1. Trust Saturation: The protocol updates weights using the formula: $$w_{e} \leftarrow \text{clip}\Bigl(w_{e} \cdot \bigl(1+\lambda(0.5 - d_{t,e})\bigr),,w_{\min},,w_{\max}\Bigr)$$ where $d_{t,e}$ is the normalized deviation $|s_{t,e} - c_t|/10$. If an evaluator $e$ maintains a deviation $d_{t,e} < 0.5$ (which implies a raw score difference of less than 5.0 on a 0-10 scale), the term $(0.5 - d_{t,e})$ is positive, and the weight $w_e$ increases. Over time, both honest nodes and cautious adversaries saturate at $w_{max}$, effectively neutralizing the weighting mechanism.

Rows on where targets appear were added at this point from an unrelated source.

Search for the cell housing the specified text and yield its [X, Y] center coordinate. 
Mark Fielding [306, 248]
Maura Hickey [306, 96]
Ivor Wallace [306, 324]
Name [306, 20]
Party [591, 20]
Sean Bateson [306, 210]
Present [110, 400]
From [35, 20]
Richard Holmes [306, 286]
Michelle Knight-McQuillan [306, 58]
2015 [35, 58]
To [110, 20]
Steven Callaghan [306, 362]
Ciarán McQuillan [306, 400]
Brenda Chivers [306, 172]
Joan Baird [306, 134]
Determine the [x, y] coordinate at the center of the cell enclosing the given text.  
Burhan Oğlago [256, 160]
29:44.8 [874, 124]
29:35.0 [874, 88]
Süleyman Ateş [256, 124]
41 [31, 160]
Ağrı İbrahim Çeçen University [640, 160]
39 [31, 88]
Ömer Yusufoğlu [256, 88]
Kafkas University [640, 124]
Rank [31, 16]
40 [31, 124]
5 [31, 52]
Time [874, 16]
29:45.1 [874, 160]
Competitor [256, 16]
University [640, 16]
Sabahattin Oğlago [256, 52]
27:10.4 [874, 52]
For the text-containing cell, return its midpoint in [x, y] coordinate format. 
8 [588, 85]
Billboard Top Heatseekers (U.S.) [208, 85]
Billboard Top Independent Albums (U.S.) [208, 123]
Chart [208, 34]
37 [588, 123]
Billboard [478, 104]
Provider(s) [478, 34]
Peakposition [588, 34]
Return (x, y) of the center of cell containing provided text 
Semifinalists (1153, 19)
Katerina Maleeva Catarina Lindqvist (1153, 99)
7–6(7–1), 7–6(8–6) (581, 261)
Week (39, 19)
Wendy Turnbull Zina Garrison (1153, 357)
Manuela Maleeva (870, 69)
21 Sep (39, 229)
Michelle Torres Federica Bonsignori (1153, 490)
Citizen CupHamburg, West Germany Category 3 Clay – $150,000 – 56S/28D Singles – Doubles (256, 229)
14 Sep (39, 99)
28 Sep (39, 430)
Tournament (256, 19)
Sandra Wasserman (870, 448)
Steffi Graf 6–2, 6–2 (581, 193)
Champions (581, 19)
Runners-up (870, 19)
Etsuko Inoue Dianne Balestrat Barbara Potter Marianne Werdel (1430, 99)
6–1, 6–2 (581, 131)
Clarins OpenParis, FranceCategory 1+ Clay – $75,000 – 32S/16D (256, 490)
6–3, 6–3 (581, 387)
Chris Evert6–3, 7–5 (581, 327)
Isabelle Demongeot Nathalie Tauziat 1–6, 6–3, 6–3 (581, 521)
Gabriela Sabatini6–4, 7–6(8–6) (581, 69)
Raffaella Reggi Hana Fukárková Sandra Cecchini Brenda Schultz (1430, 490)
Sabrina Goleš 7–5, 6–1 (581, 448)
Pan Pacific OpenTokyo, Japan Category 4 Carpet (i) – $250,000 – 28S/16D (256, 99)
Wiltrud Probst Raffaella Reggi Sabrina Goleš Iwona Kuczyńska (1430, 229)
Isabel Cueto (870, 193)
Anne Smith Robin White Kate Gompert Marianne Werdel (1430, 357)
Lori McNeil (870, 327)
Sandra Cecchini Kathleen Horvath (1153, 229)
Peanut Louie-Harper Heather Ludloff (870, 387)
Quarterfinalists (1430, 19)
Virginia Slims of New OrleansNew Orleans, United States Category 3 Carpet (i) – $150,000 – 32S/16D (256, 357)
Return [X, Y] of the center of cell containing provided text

2. Boosting Attack Exploitation: An adversary controls a subset of evaluators and applies a "Boosting" strategy (Equation 18): $$s^{\prime}{t,e} = \min{10,,s{t,e}+b}$$ If the adversary controls a sufficient fraction of the pool (e.g., $\rho=0.3$), the consensus score $c_t$ shifts upward toward the boosted values. Consequently, the adversary's manipulated scores $s^{\prime}{t,e}$ remain close to the shifted consensus $c_t$, resulting in a low deviation $d{t,e}$. The system incorrectly increases the trust weight of the malicious evaluators, reinforcing their ability to inflate payouts in future rounds.

Impact:

• Incentive Manipulation: Malicious evaluators can artificially inflate rewards (payout inflation) for specific inference nodes or sabotage competitors by coordinating score deviations.
• Defense Bypass: The adaptive trust system degrades to a non-robust simple average, failing to filter out "Boosting" or "Sabotage" attacks.
• Financial Loss: The network may overpay for low-quality inference or underpay high-quality providers, breaking the cost-aware incentive structure.

Affected Systems:

• Decentralized LLM inference networks implementing Cost-Aware Proof of Quality (PoQ) with internal deviation-based trust updates (specifically adhering to the logic in Eq. 21 of the referenced paper).

Mitigation Steps:

• Replace Consensus Rule: Abandon the "Adaptive Weighted Mean" and "Simple Mean" in favor of robust statistics that do not rely on stateful weights, specifically Median or Trimmed Mean aggregation.
• Decouple Trust Updates: Do not base trust updates solely on consensus deviation. Incorporate external "anchor tasks" (tasks with known ground truth/Gold Standards) to calibrate weights.
• Prevent Weight Saturation: Recalibrate the update logic to prevent monotonic growth; ensure typical variances do not lead to automatic saturation at $w_{max}$.
• Dynamic Sampling: Increase the evaluator sample size ($K$) dynamically when high variance or signs of manipulation are detected, despite the increased cost.